Webhook ordering and retry protocol

Deliver every event at least once, let duplicates be harmless, and never let a later event for the same key slip past one that hasn’t landed yet.

The idea

A webhook sender pushes events to a consumer over HTTP. The network is flaky, so the sender retries until it sees a 2xx acknowledgement — that is at-least-once delivery, which means the consumer can see the same event more than once. To make duplicates harmless, every event carries an idempotency key: the consumer applies it once and ignores replays.
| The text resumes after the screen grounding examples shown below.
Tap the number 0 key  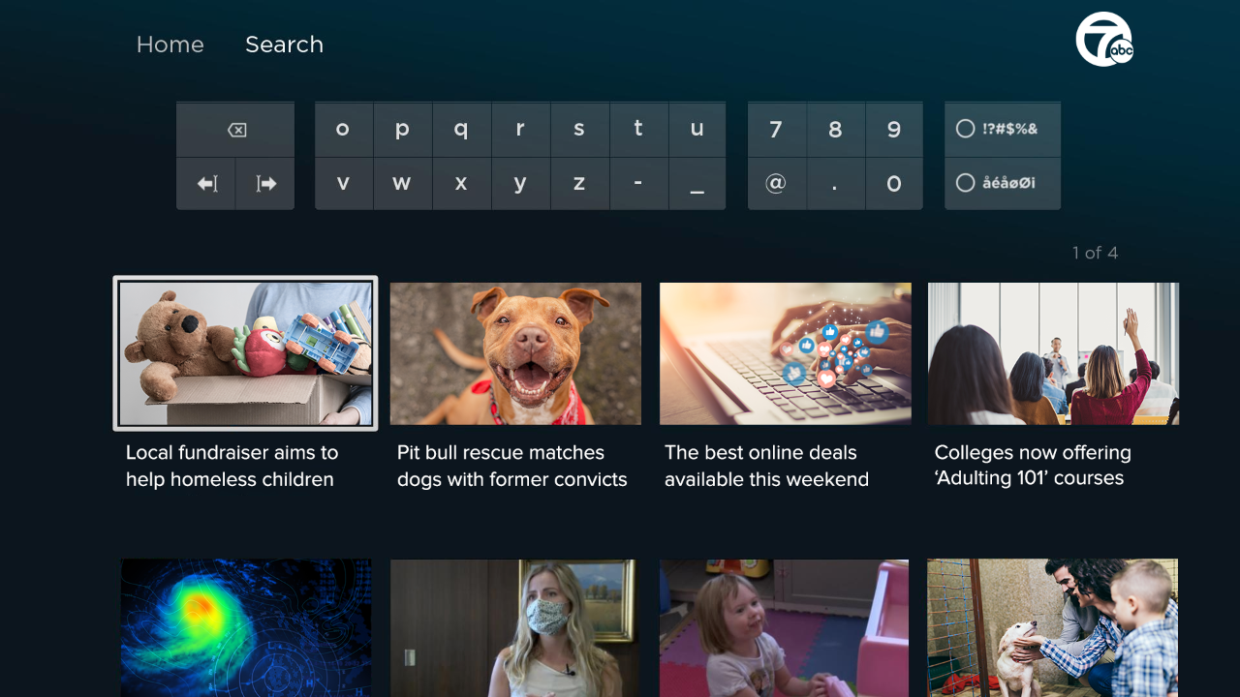pos(894,184)
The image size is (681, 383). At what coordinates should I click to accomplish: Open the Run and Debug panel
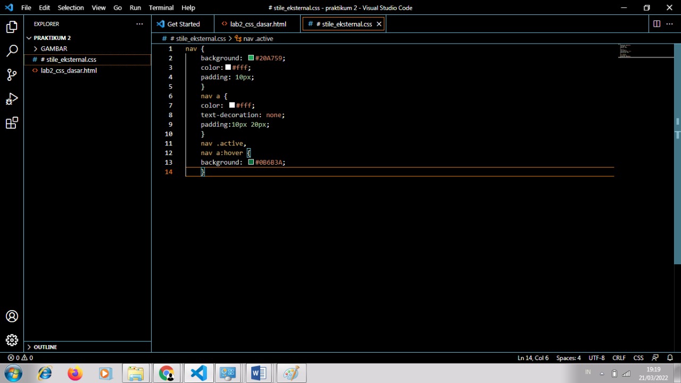point(12,99)
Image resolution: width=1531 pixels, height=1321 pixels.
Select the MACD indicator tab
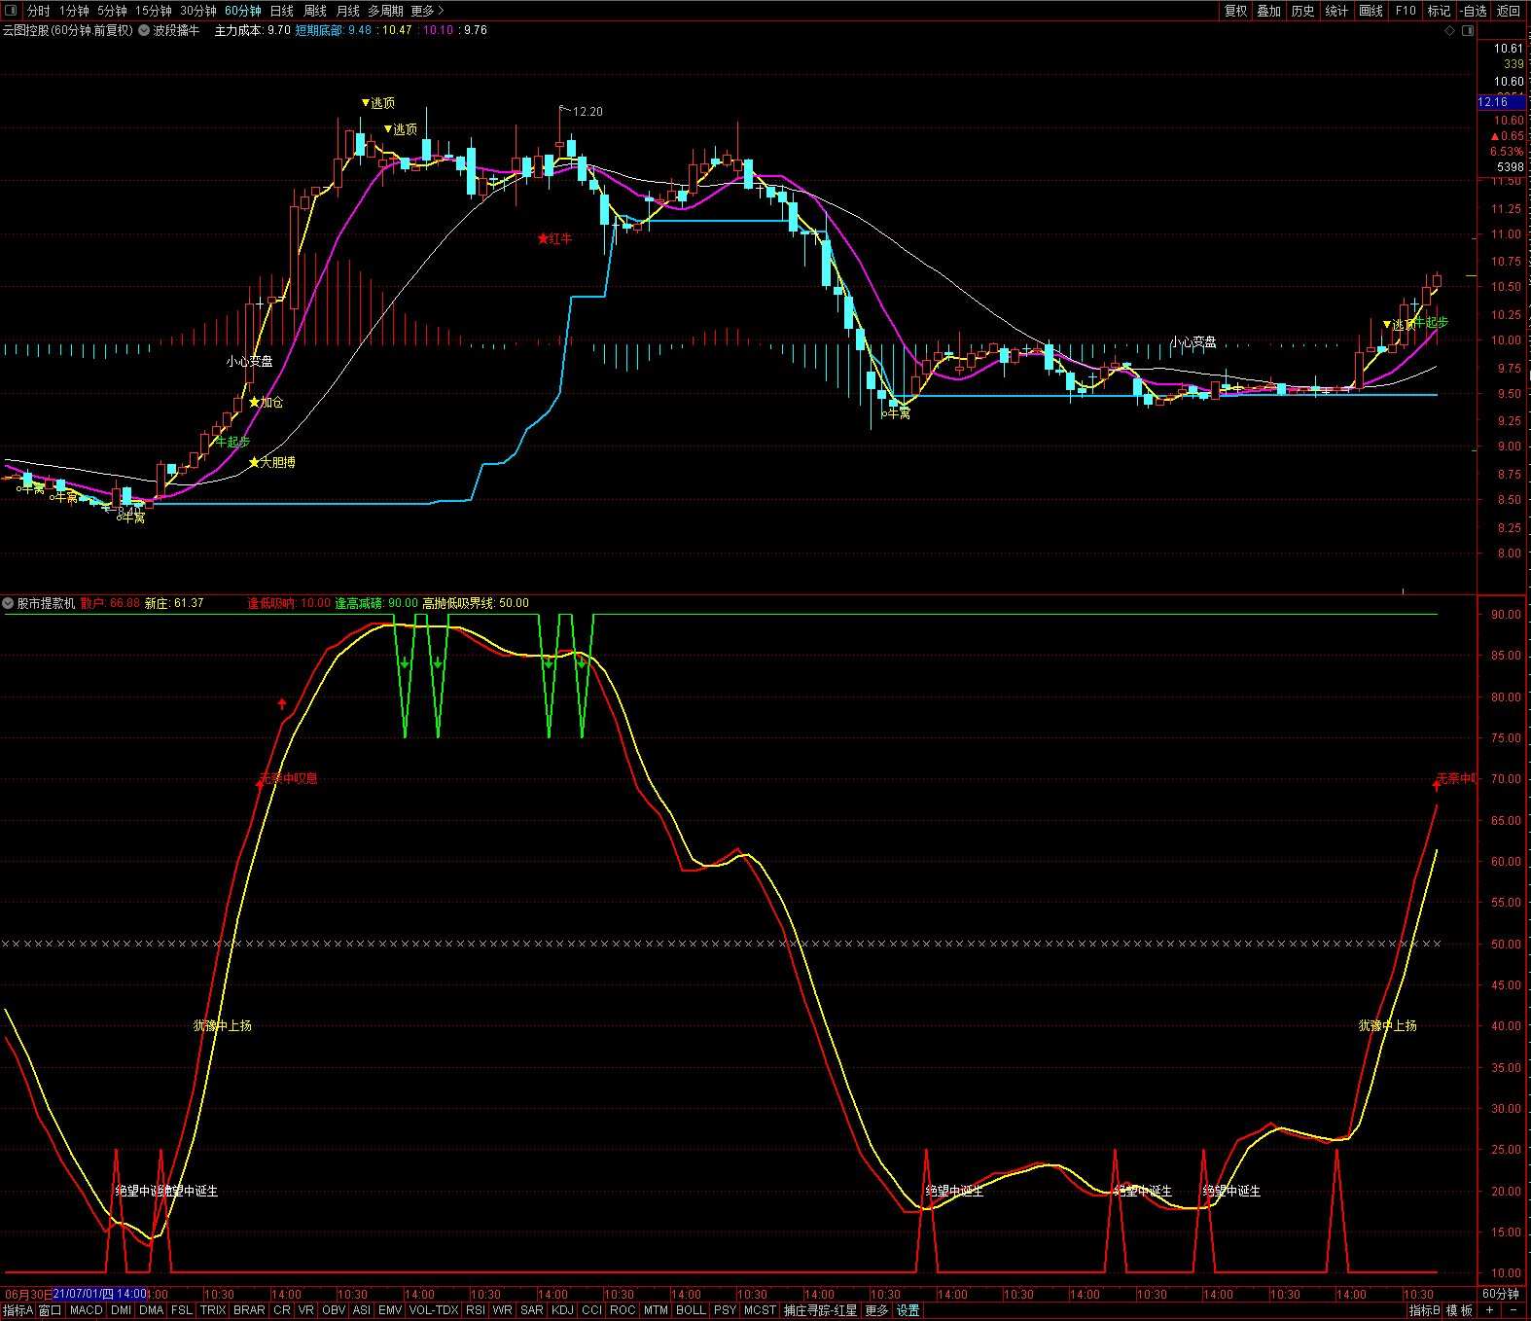86,1310

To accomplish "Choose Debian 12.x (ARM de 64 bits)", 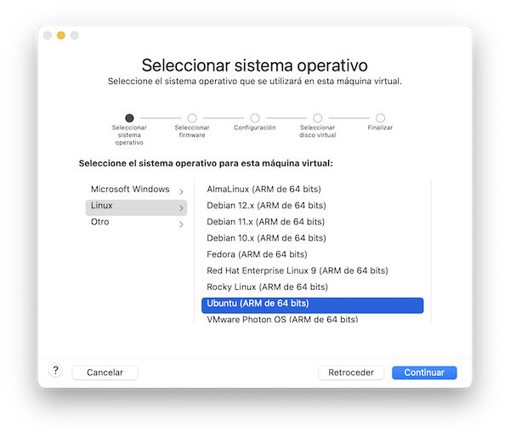I will click(266, 206).
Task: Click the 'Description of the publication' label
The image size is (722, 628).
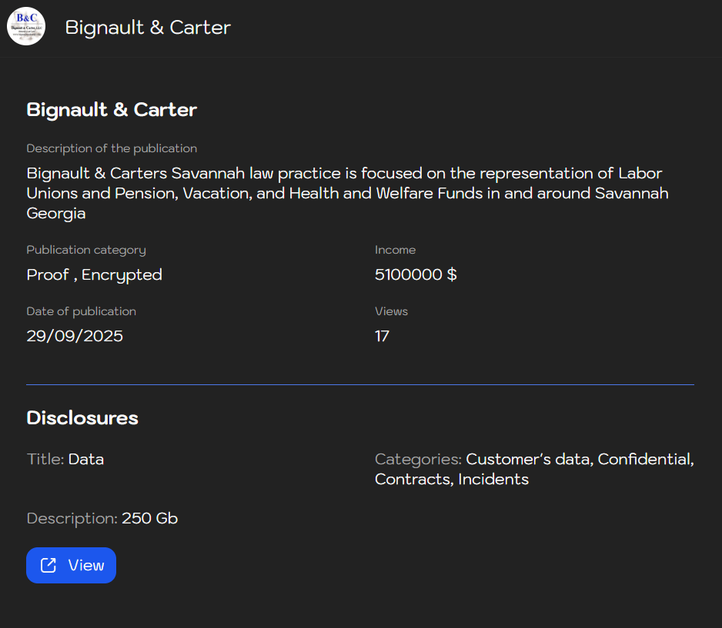Action: [x=112, y=148]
Order matters only within a key (one order, one account). The sender stamps each event with a per-key sequence number and refuses to deliver seq n+1 until seq n is acked — that is head-of-line blocking. Different keys are independent, so they flow in parallel. After a bounded number of retries a stuck event moves to a dead-letter queue rather than blocking forever.

See it work

Press play to watch four events flow from the sender to the consumer.

How it works

// SENDER — per consumer endpoint, one in-flight delivery per key
deliver(event):                       // event = {id, key, seq, payload}
    while seq(event) != next_expected[key]:   # head-of-line: wait turn
        hold(event)

    attempt = 0
    backoff = base                    # e.g. 1 second
    loop:
        resp = POST(endpoint, event,
                    headers={ "Idempotency-Key": event.id,
                              "X-Seq": event.seq, "X-Key": event.key })
        if resp.status in 2xx:        # ACK
            ack(event)
            next_expected[key] += 1   # release the next same-key event
            return DELIVERED
        attempt += 1
        if attempt > MAX_ATTEMPTS:
            dead_letter(event)        # park it; do NOT advance the key
            return DEAD_LETTERED      # later same-key events stay blocked
        sleep(backoff + random_jitter())   # exponential backoff + jitter
        backoff = min(backoff * 2, cap)

// CONSUMER — idempotent apply, dedup by idempotency key
on_event(event):
    if seen.contains(event.id):       # duplicate redelivery
        return 200                    # ack again, no side effect
    apply(event.payload)              # the real, ordered work
    seen.add(event.id)
    return 200

Cost

Mechanism	Guarantee	Cost
At-least-once + idempotency key	No event is silently lost; replays are safe	Consumer must store seen keys and dedup
Per-key ordering (seq + HOL block)	Same-key events apply in order	One stuck event stalls only its own key
Global ordering	Everything applies in one total order	One stuck event stalls all traffic — usually too costly
Exponential backoff + jitter	A struggling consumer gets breathing room; retries spread out	Higher tail latency for a flapping event
Dead-letter queue after max attempts	A poison event can’t block its key forever	That key’s later events need manual or replay recovery

Watch out for

Retrying same-key events in parallel — a retry of seq 1 and a fresh seq 2 race, and 2 can land first. Keep one in-flight delivery per key.
No idempotency key, so a redelivered event runs its side effect twice — a second charge, a duplicate email. At-least-once requires dedup.
Retrying immediately with no backoff hammers a consumer that is already failing, turning a blip into an outage. Always back off, and add jitter so retries don’t synchronise.
Assuming global ordering when the contract is only per-key. Two different keys may arrive in any relative order — design for it.
No dead-letter path, so one poison event retries forever and blocks every later event for its key. Cap attempts and park failures.

Worked example

An order service emits order.created (key A, seq 1) then order.updated (key A, seq 2) for the same order_id. If updated arrives at the consumer first, it tries to update a row that doesn’t exist yet — a lost or corrupted update.

So the sender holds order.updated until order.created is acked. Suppose the first POST of created times out. The sender does not fire updated in the meantime; it retries created after 1s, then 2s, then 4s (each plus a little jitter). When created finally returns 2xx, the consumer advances key A to seq 1 and updated is released and delivered — now applying to a row that exists. Meanwhile an unrelated payment.settled (key B, seq 1) was never blocked: different key, delivered in parallel. And if the network double-delivers created, the consumer sees the same idempotency key, returns 200, and skips the side effect.

Check yourself

Event A:1 is timing out and being retried. Event A:2 (same key) is ready to send. What should the sender do with A:2?

The consumer’s network duplicates a delivery, so it receives order.created twice with the same idempotency key. What makes this safe?